▶ **Dataset entries**
▽

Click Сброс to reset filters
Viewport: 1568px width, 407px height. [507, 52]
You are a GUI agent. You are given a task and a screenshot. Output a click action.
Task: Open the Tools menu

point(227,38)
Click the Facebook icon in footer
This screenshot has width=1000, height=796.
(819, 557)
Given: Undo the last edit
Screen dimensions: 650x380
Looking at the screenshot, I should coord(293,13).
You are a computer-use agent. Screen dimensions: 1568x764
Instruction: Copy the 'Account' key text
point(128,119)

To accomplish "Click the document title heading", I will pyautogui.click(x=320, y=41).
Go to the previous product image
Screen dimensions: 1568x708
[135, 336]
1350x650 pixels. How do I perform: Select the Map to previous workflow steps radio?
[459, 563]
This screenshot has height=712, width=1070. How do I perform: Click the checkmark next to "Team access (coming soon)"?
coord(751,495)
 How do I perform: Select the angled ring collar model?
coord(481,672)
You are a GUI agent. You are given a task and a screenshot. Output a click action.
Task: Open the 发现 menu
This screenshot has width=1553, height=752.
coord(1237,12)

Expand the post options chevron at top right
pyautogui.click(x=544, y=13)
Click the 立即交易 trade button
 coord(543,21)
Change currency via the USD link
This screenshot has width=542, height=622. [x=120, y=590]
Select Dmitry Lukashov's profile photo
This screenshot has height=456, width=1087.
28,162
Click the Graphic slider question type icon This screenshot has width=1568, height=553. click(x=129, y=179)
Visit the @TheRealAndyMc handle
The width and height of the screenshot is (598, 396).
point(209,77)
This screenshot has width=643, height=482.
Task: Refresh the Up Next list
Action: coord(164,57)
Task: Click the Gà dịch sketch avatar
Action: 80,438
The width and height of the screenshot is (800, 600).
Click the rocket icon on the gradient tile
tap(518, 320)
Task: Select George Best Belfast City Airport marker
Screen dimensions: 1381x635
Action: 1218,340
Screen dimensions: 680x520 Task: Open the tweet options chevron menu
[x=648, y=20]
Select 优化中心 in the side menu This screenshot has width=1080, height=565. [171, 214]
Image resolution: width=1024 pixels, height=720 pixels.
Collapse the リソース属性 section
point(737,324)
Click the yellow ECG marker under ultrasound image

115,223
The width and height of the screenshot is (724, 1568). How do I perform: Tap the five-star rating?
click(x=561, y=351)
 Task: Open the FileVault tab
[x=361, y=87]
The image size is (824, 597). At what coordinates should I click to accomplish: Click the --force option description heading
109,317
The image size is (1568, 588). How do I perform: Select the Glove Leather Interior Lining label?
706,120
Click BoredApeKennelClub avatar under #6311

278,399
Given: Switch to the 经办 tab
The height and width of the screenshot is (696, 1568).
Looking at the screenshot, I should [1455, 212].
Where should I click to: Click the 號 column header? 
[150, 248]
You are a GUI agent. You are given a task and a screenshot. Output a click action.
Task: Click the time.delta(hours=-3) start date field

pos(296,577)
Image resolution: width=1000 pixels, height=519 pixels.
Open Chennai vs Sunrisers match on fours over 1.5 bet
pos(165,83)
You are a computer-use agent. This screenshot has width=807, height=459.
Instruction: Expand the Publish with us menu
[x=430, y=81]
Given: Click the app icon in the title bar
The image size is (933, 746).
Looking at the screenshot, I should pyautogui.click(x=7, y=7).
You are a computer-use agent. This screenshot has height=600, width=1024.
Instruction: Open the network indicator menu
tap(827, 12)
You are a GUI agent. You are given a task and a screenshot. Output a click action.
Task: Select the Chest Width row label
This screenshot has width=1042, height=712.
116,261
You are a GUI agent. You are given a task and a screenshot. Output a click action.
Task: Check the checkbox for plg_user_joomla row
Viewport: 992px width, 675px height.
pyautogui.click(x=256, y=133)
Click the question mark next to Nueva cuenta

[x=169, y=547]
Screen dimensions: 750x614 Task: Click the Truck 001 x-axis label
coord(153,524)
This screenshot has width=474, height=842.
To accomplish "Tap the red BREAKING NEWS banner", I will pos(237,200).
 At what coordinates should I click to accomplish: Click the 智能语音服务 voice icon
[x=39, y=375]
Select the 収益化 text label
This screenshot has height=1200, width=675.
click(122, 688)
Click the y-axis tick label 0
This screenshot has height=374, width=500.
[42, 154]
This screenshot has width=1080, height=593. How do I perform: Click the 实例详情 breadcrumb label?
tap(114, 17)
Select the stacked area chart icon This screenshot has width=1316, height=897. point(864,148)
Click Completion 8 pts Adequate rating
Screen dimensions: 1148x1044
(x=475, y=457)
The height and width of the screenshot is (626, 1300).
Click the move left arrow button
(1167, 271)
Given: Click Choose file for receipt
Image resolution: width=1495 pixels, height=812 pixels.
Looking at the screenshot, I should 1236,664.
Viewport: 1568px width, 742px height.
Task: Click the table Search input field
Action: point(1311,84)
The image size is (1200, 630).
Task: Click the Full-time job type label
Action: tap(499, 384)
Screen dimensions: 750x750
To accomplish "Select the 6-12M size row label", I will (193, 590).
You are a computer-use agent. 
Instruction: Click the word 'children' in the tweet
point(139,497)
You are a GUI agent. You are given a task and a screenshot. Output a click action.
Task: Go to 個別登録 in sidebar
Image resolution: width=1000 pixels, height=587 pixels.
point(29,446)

△

▶ **Problem requirements**
Where a line of the records has the string "computer", copy that line.

▶ **Response area**
You are a computer-use agent. Screen dimensions: 1568x764
You are a computer-use agent. This screenshot has width=807, height=459.
You are a computer-use agent. This screenshot has height=600, width=1024.
You are a computer-use agent. 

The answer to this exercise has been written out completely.